For Topheth has long been ready, indeed, it has been prepared for the king. He has made it deep and large, A pyre of fire with plenty of wood; The breath of the LORD, like a torrent of brimstone, sets it afire. Isaiah 30:33 NASB
So, in the Tanakh, the Valley of Hinnom was associated with the destiny of the wicked. It was a place of fiery judgment. Isaiah closes his book with these words:
"And they shall go out and look on the dead bodies of the men who have rebelled against me. For their worm shall not die, their fire shall not be quenched, and they shall be an abhorrence to all flesh." Isaiah 66:24 ESV
This verse is talking about God's destruction of Jerusalem in the generation when Yeshua was crucified. When Yeshua quoted these words in Mark 9:48-49, "their worm does not die, and the fire is not quenched," the disciples would have been familiar with these words as referring to a national judgment.
So, the Valley of Hinnom was the scene of human sacrifices, burned in the worship of Moloch and Baal (2 Kings 16:3 and 21:6), which accounts for the prophecy of Jeremiah that it would be called the Valley of Slaughter under judgment of God (Jer. 7:32-33). This combination of abominable fires and divine judgment led to the association of the valley with a place of perpetual fiery judgment.

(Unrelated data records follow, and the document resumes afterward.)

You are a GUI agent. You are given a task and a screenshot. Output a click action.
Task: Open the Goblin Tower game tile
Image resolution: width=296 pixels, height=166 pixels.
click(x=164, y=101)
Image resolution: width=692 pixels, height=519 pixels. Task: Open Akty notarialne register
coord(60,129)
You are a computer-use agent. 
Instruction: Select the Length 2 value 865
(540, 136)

Gehenna was a reference to the Valley of Hinnom and the fiery judgment of God. Gehenna was a place that had become identified in people's minds as the symbol of national judgment. Gehenna is a proper noun just like Jerusalem. The term "Hell" is not a translation of Gehenna; it's a theologically loaded substitution. Gehenna is not a reference to eternal conscience torment. It is a reference to national judgment, a reference to the destruction of Jerusalem in AD 70. The only people ever threatened with Gehenna were the Judean Jews of Yeshua's generation.

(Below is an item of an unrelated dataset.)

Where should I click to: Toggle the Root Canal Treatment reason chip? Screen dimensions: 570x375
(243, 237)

None of the KJV's uses of "Hell" has anything to do with a fiery place of eternal torment. As I said earlier, the word "Hell" should not be in your Bible. The NASB has the word "Hell" 13 times and the ESV has it 14 times. Young's Literal Translation and The Scripture 2009 do not have the word "Hell" in them, not once. To answer my original question, then, " What does the Bible say about Hell?" The answer is nothing! The word "Hell" is not in the original translations of the Bible.
The Bible teaches that the reward of believers is everlasting life, while the punishment of the wicked is just as the Scriptures state—death, which is the opposite of life. As the wicked will have no escape from death, it is indeed an eternal punishment.
I had a person ask me, "If you don't believe in Hell, how do you evangelize?" Can we scare people into heaven? "Turn or burn" is not good evangelism. If we go to the book of Acts, which records the evangelistic efforts of the early Church, what do we find? Do they warn of the fires of Hell? No, there is only one passage in the book of Acts that talks about the punishment of the wicked. The apostles talking about Yeshua said:
And it shall be that every soul who does not listen to that prophet shall be destroyed from the people.' Acts 3:23 ESV
"Destroyed" here is from exolothreúō, which according to Thayer means "to destroy out of its place, destroy utterly, to extirpate." Those who reject Christ are destroyed, not tortured. The apostles never talked about a place like the traditional view of Hell.
Hopefully, this study has shown that the Scriptures do not support the teaching of the traditional view of non-believers suffering in flames of fire for eternity. Man was not created immortal. Man is mortal until he trusts in Christ, at which point he puts on immortality. So, if the Bible doesn't teach a doctrine of eternal conscious torment, why do so many believe it? I think that S.W. Foss gives us the answer in his poem the "Calf Path":
For men are prone to go it blind, Along the calf-paths of the mind;
And work away from sun to sun, To do what other men have done.
They follow in the beaten track, And out and in, and forth and back,
And still their devious course pursue, To keep the path that others do.
(This is an excerpt from The Calf Path by S.W. Foss)
Some men who have broken away from this "Calf Path" of eternal conscious torment are F.F. Bruce, John Stott, Clark H. Pinnock, N.T. Wright, and Edward Fudge to name just a few.